Across the whole listing, filter for the string "screenshot" and copy every line that has it.

Supplied records: Begin

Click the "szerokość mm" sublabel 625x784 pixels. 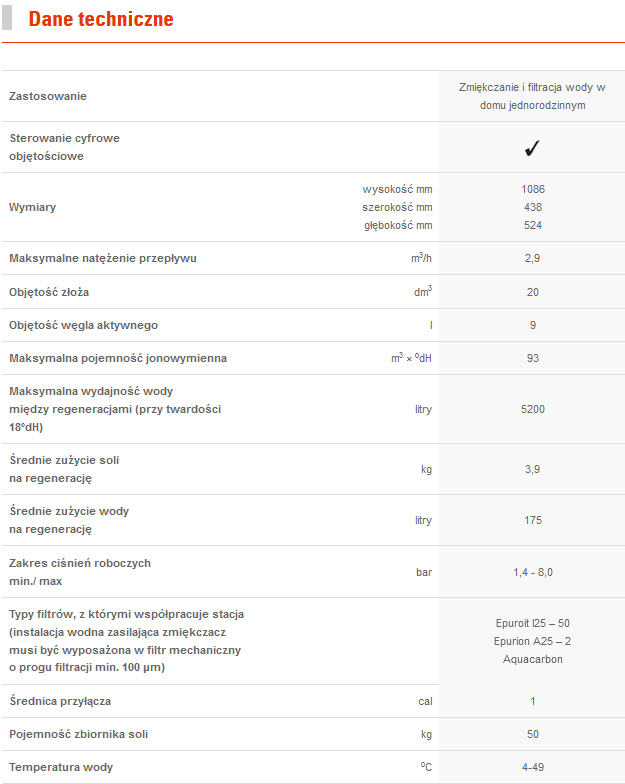pyautogui.click(x=397, y=207)

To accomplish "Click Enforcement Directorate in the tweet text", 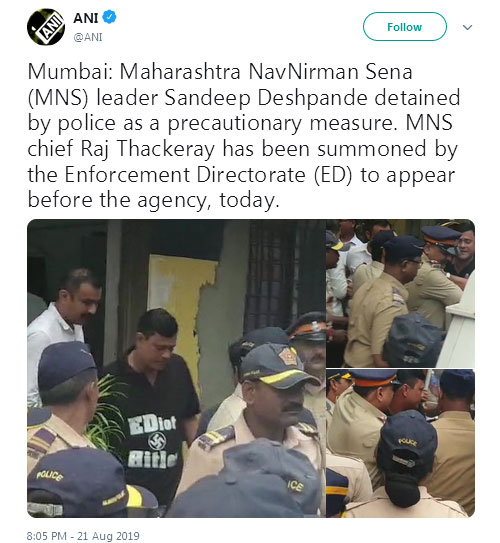I will pyautogui.click(x=185, y=175).
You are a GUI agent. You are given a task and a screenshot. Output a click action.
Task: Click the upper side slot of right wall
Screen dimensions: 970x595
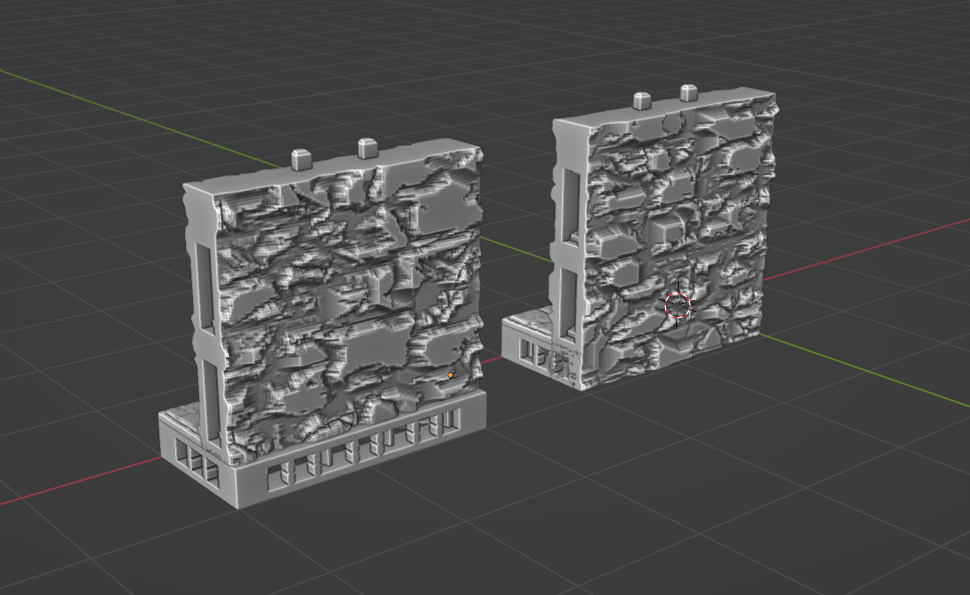tap(572, 206)
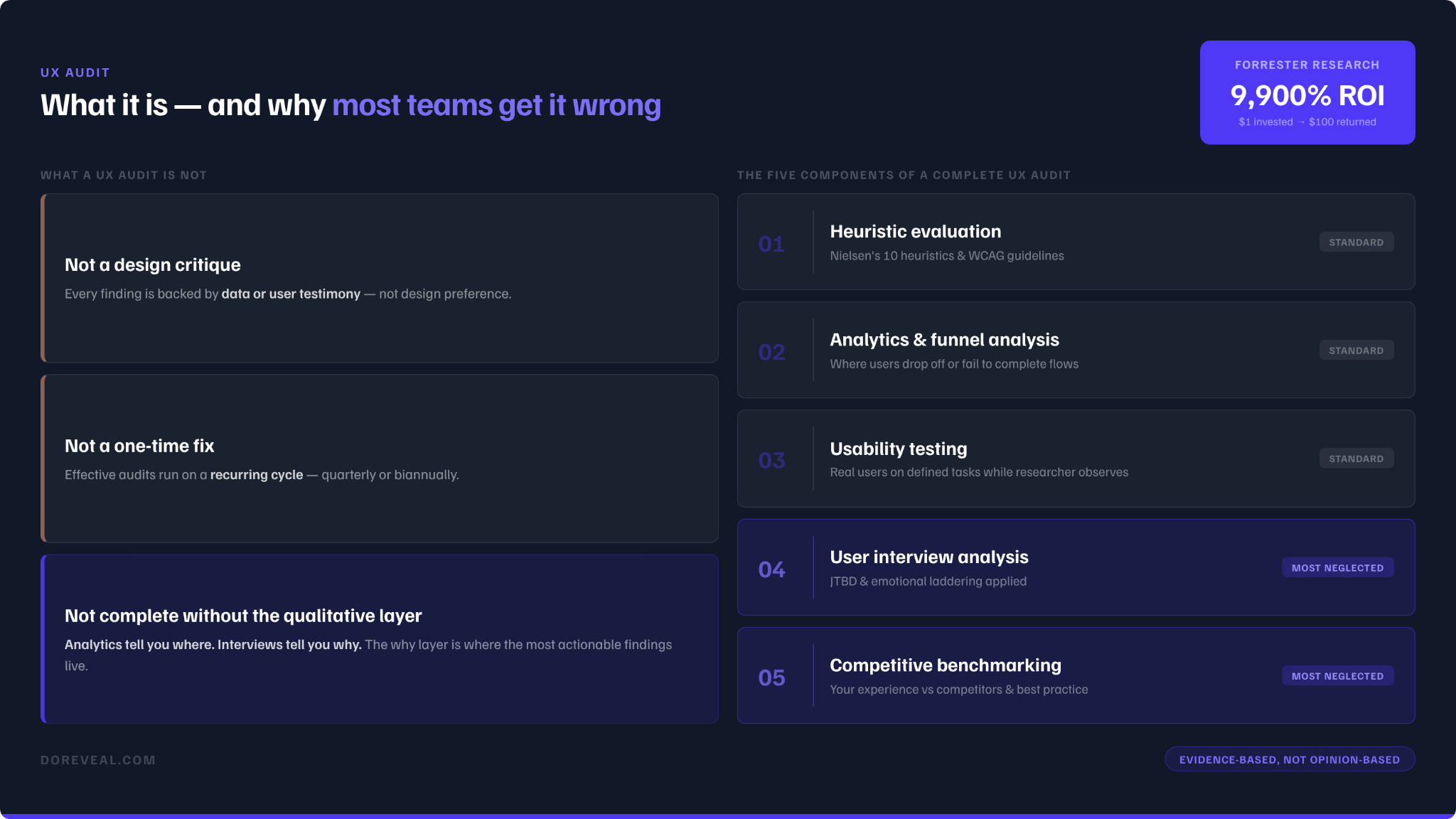
Task: Click the STANDARD badge on Analytics & funnel analysis
Action: coord(1356,350)
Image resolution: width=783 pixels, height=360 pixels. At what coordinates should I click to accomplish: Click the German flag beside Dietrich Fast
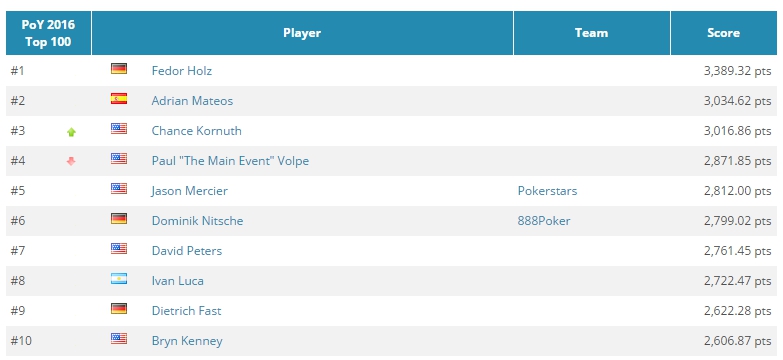119,309
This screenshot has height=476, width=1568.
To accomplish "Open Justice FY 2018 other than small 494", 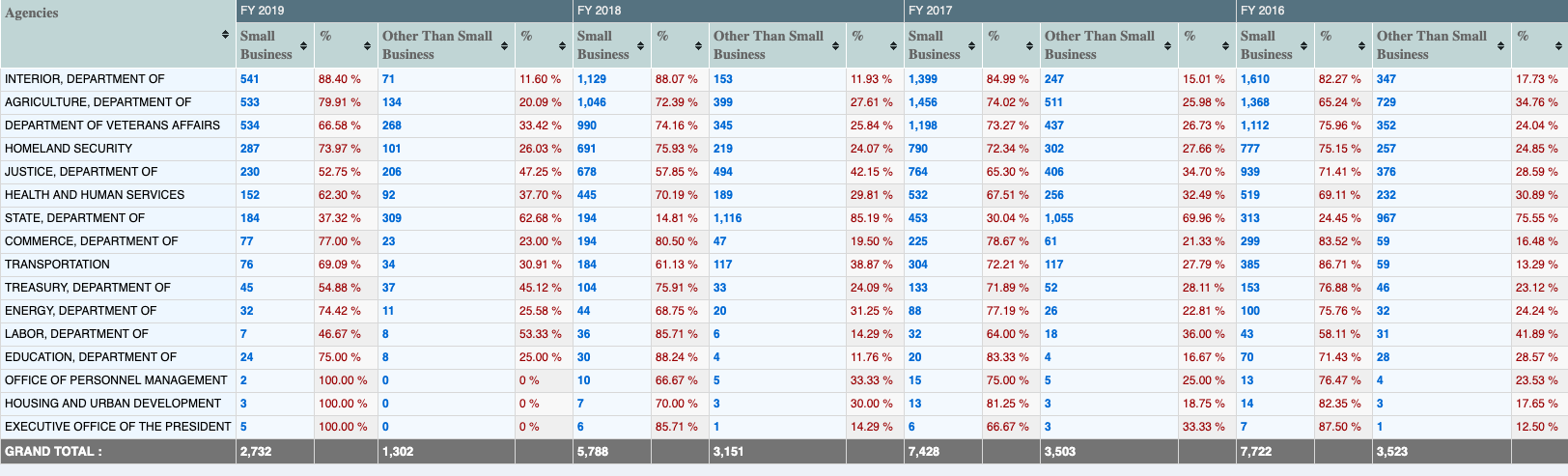I will pos(723,172).
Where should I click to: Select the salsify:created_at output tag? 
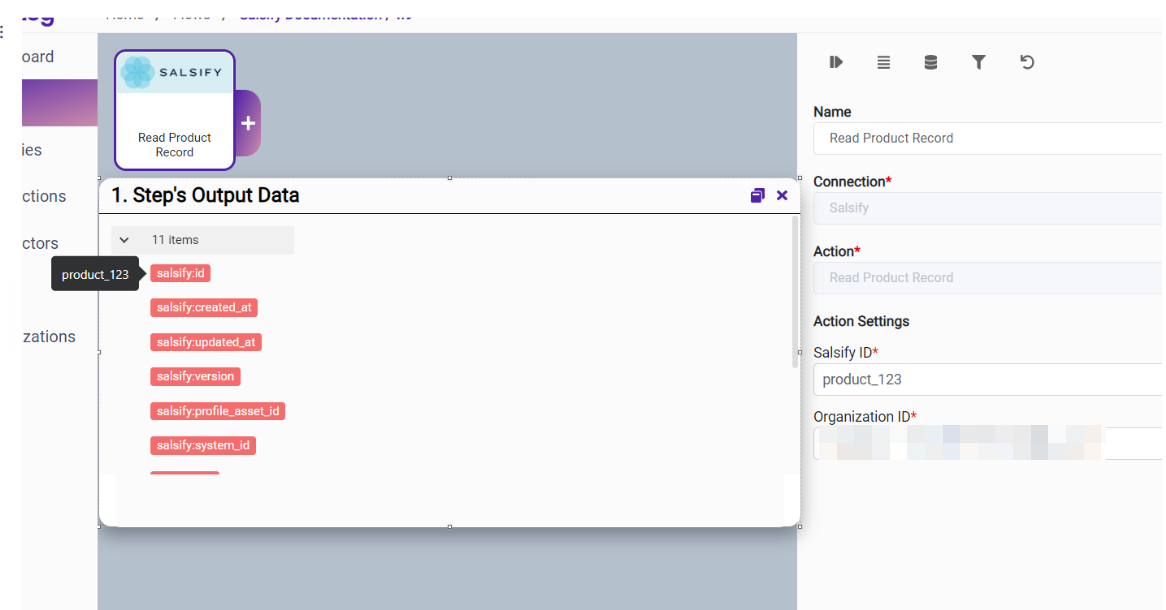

Supplied records: End

▸ Your response
You are a GUI agent. You are given a task and a screenshot. Output a click action.
This screenshot has height=476, width=1568.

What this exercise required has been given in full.